Scientific classification
- Kingdom: Plantae
- Clade: Tracheophytes
- Clade: Angiosperms
- Clade: Eudicots
- Clade: Rosids
- Order: Malpighiales
- Family: Euphorbiaceae
- Genus: Bertya
- Species: B. glandulosa
- Binomial name: Bertya glandulosa Grüning

= Bertya glandulosa =

- Genus: Bertya
- Species: glandulosa
- Authority: Grüning
- Conservation status: VU

Species of flowering plant

Bertya glandulosa is a species of flowering plant in the family Euphorbiaceae and is endemic to eastern Australia. It is a shrub with many branches, narrowly oblong to strap-like leaves, flowers borne singly in leaf axils, and narrowly elliptic capsules with a dark red seed.

==Description==
Bertya glandulosa is a monoecious or dioecious shrub that typically grows to a height of up to 2 m and has many branches. Its leaves are narrowly oblong to strap-like, rarely narrowly egg-shaped, with the narrower end towards the base, 10–27 mm long and 1.5–3.2 mm wide on a petiole 1.6–3.1 mm long. The upper surface of the leaves is green with a few star-shaped hairs, and the lower surface is white and densely covered with star-shaped hairs. The flowers are borne singly in leaf axils on a peduncle 1.5 mm long. There are four to six linear or narrowly egg-shaped to egg-shaped bracts 1.5–2.5 mm long and 0.5–0.9 mm wide that are persistent until the fruit matures. Male flowers are on a pedicel 0.5–0.8 mm long with five yellowish-green, oblong sepal lobes 3.1–3.7 mm long and 1.5–2.1 mm wide and have 25 to 30 stamens. Female flowers are sessile with five yellowish-green sepal lobes that are egg-shaped to oblong, 1.5–2.2 mm long and 0.7–1.2 mm wide. Female flowers usually have no petals, the ovary glabrous and smooth, and the style is 0.1–0.2 mm long with three spreading red limbs 1.3–3.4 mm long, each with three to five lobes 1.1–1.2 mm long. Flowering has been recorded in January, June and from August to October, and the fruit is a narrowly elliptic capsule 7–8 mm long and 3.7–4.2 mm wide with a single oblong to elliptic, dark red seed 2.4–2.7 mm long and 1.1–1.4 mm wide with a creamy-white caruncle.

==Taxonomy==
Bertya glandulosa was first formally described in 1913 by Georg Grüning in Engler's Das Pflanzenreich from specimens collected by John Luke Boorman at Wallangarra. The specific epithet (glandulosa) means 'gland-bearing'.

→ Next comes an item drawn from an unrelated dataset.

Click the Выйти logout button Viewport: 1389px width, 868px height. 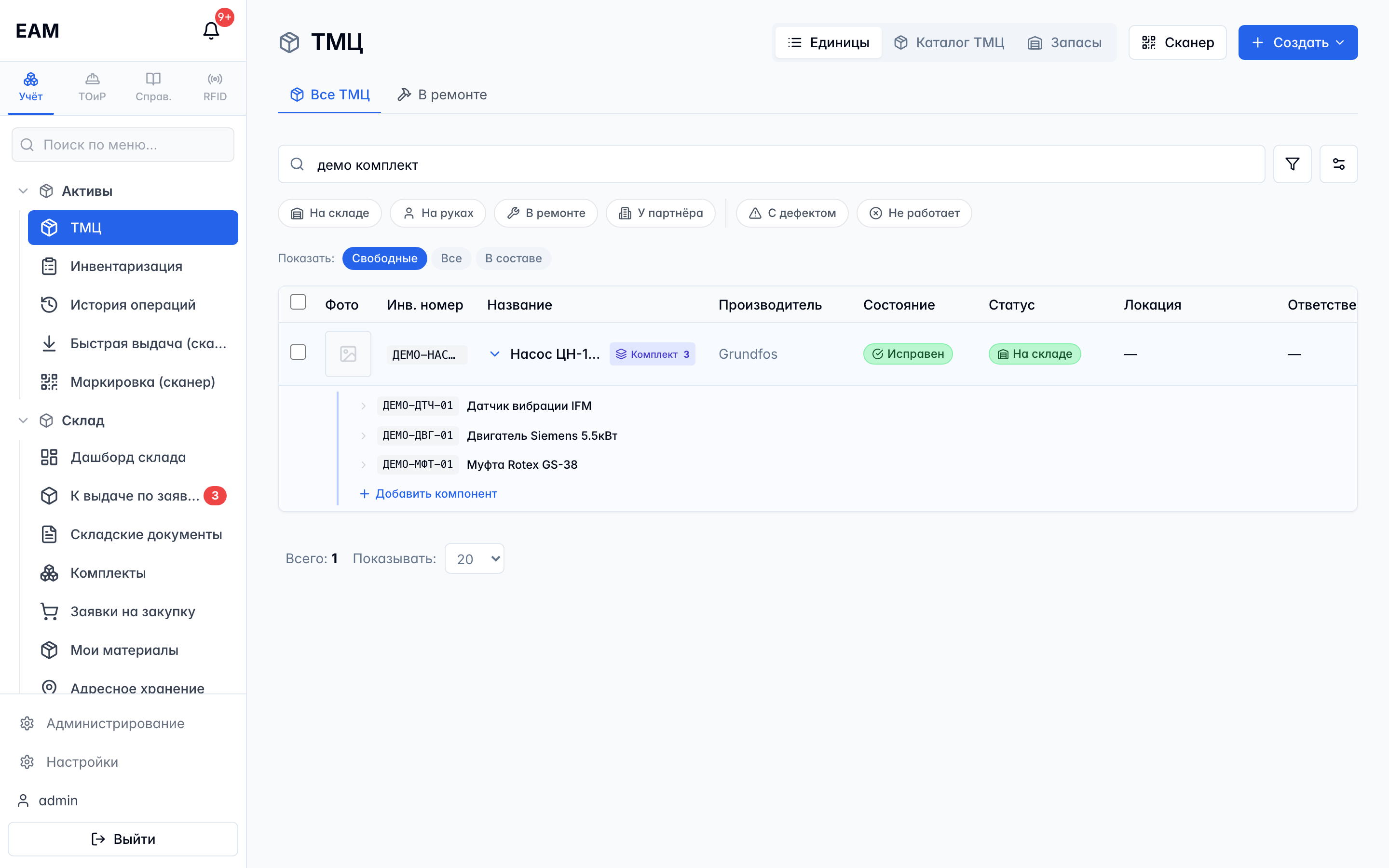[x=123, y=839]

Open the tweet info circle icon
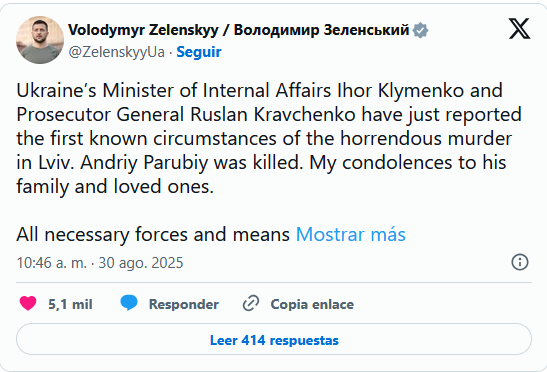coord(520,262)
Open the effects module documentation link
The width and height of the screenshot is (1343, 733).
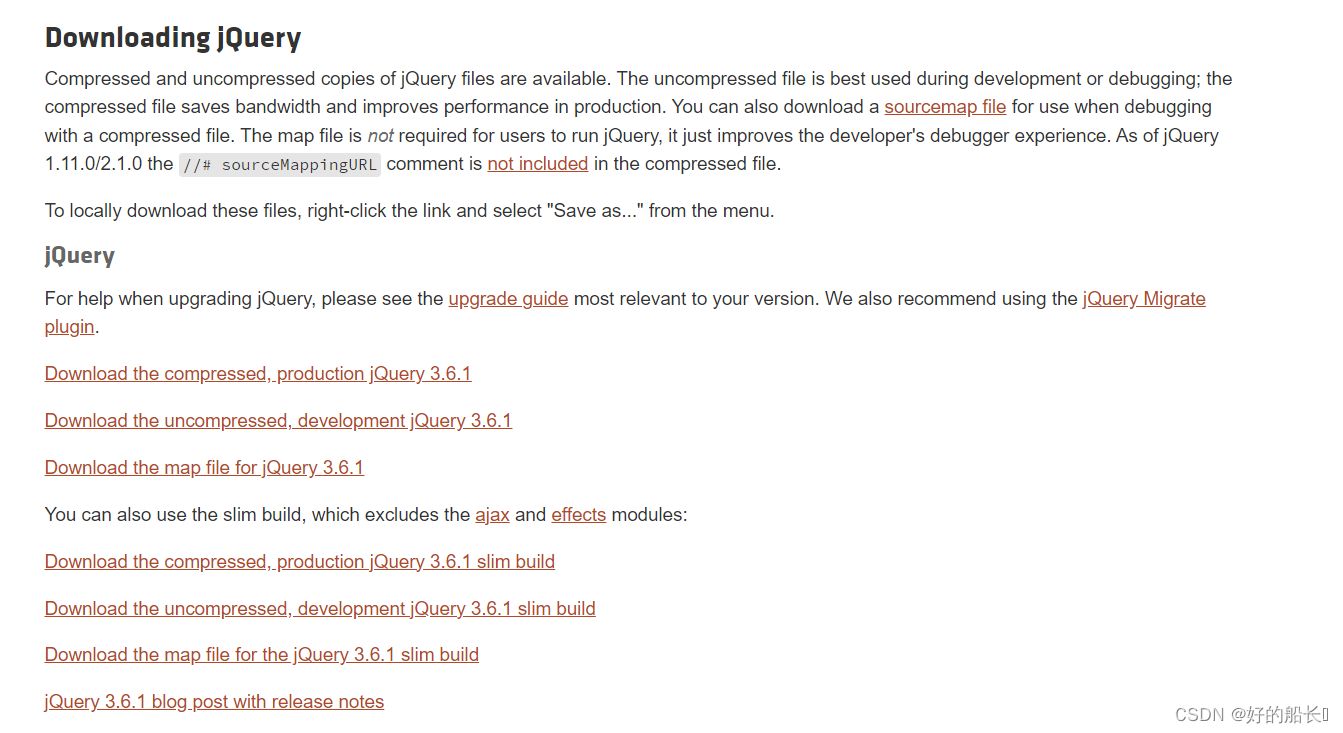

==Distribution and habitat==
This species of Bertya grows in open eucalypt woodland or dense open shrubland in the Stanthorpe-Wallangarra area of south-east Queensland and northern New South Wales.

==Conservation status==
Bertya glandulosa is listed as "vulnerable" under the Queensland Government Nature Conservation Act 1992.